» **WORK TO COMPLETE**: All pictures are to be omitted while the lines starting at the line with "Click the 25 Jun x-axis date label" and ending at the line with "Task: Choose the 'Copy items' radio option" in the material below are retyped exactly, both ends included.

» **EXTRACTED RECORDS**:
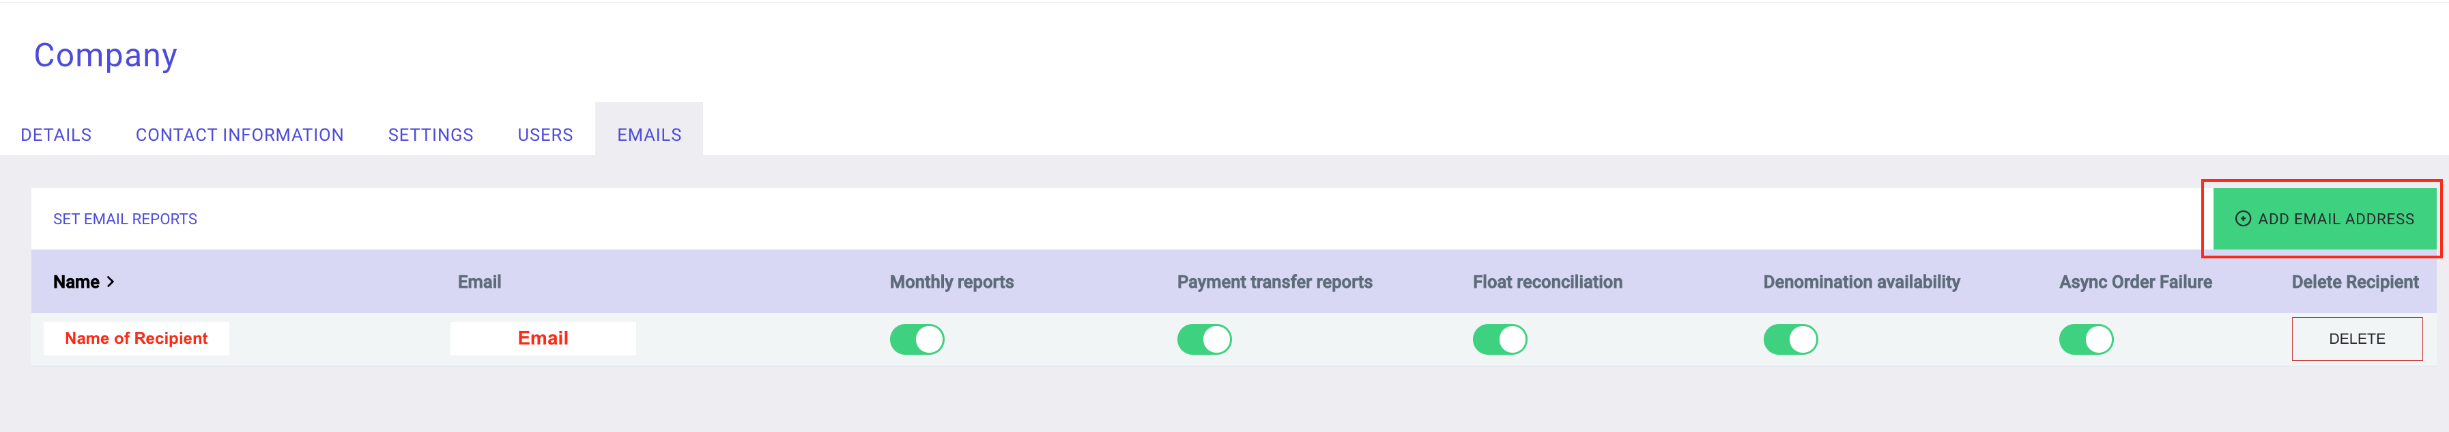Click the Set Email Reports label

tap(125, 219)
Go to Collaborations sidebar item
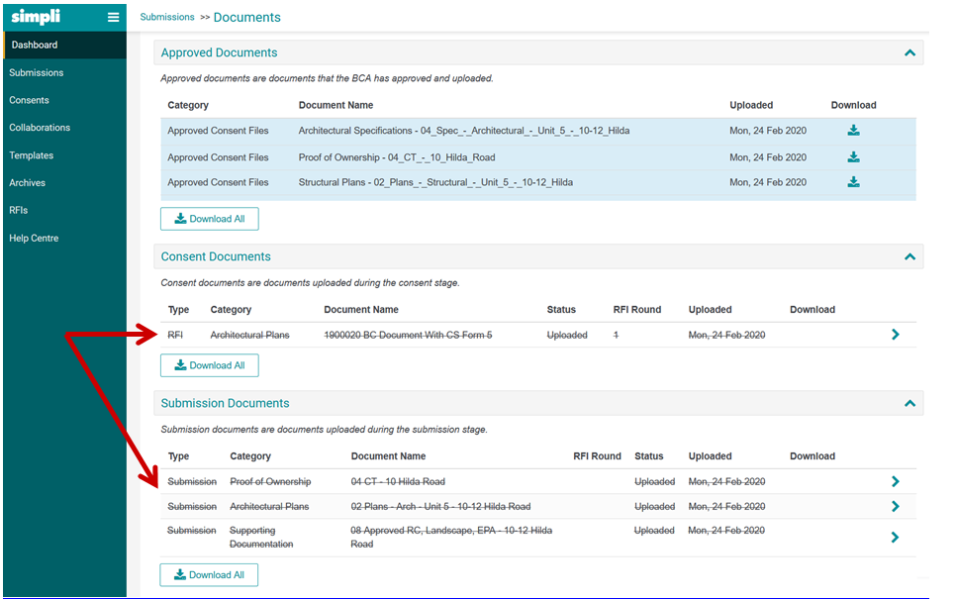 (x=40, y=128)
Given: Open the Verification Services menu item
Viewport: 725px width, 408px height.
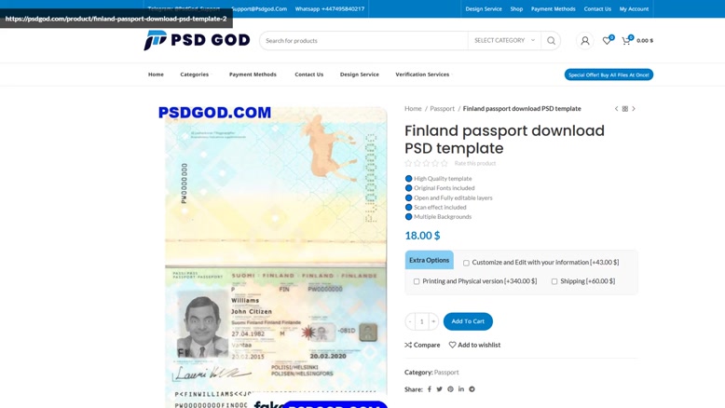Looking at the screenshot, I should click(x=422, y=75).
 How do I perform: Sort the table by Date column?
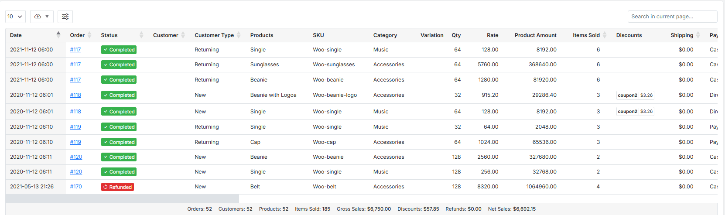(58, 35)
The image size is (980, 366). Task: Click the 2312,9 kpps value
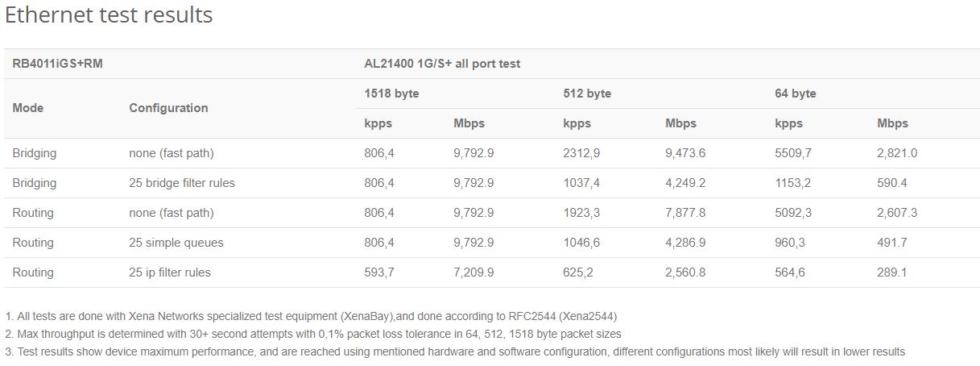pos(580,153)

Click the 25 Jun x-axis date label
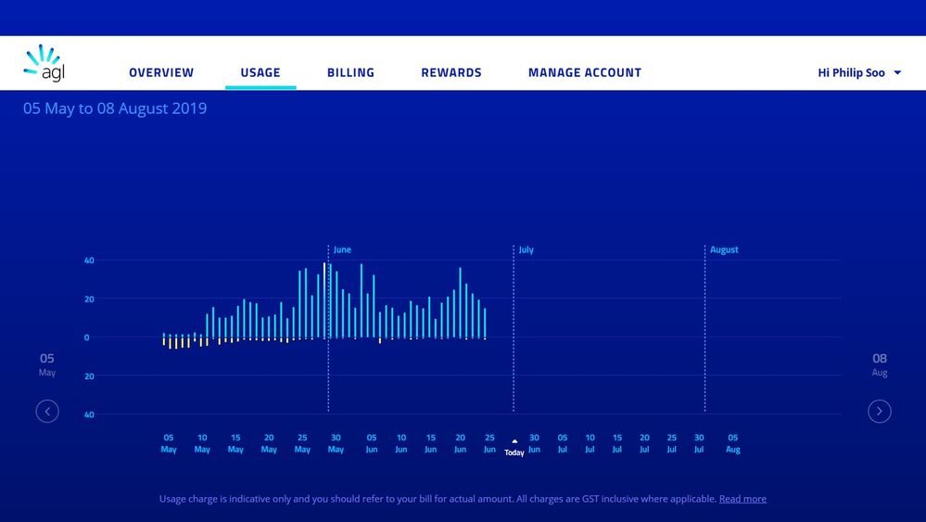489,443
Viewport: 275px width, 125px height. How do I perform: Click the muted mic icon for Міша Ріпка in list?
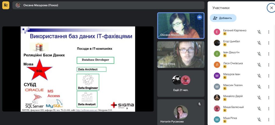(259, 120)
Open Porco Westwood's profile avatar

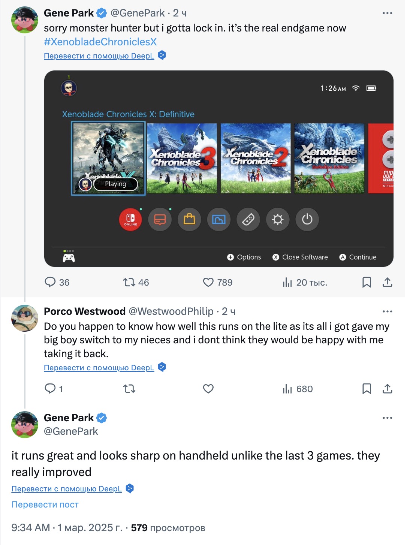[25, 318]
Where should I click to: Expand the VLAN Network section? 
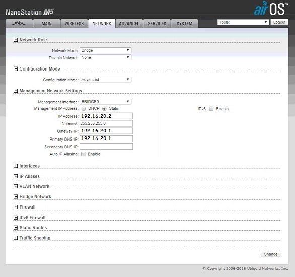[16, 186]
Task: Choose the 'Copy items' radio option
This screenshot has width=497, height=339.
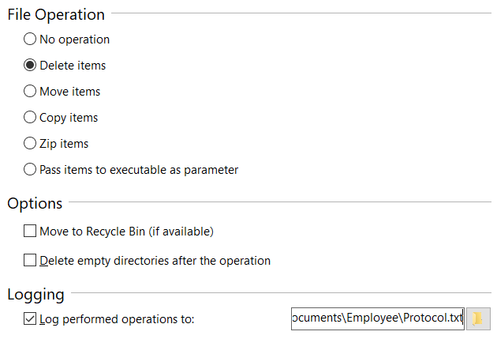Action: 30,117
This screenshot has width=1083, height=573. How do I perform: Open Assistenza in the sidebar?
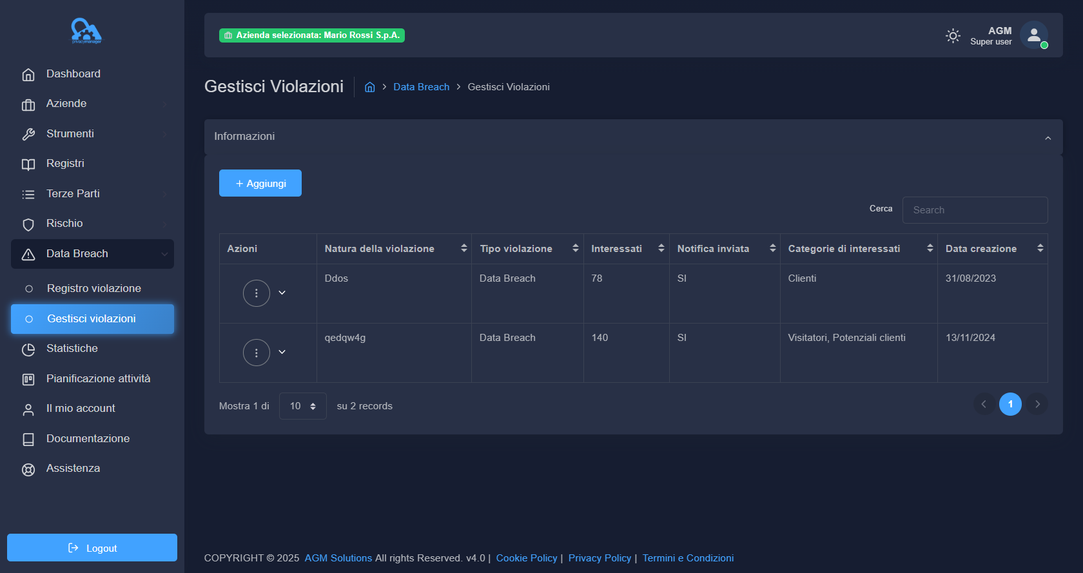pyautogui.click(x=73, y=469)
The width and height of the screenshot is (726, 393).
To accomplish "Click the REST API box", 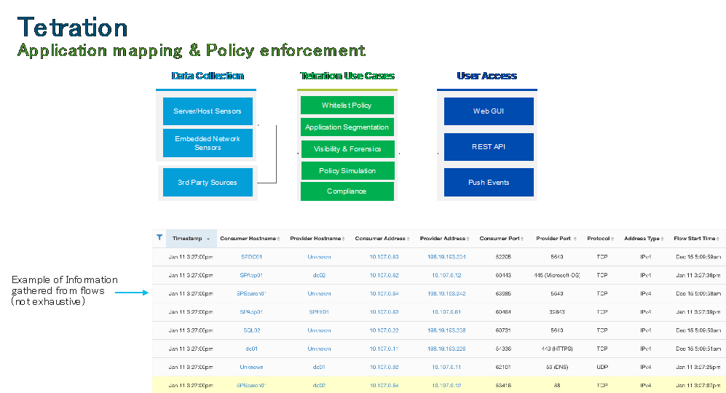I will click(x=489, y=147).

» **SOLUTION FOR THIS EXERCISE**:
Click the 25 Jun x-axis date label
489,443
Viewport: 275px width, 125px height. How do I perform: Click the muted mic icon for Міша Ріпка in list?
(259, 120)
Open Porco Westwood's profile avatar

[25, 318]
Where should I click to: Expand the VLAN Network section? 
[16, 186]
Task: Choose the 'Copy items' radio option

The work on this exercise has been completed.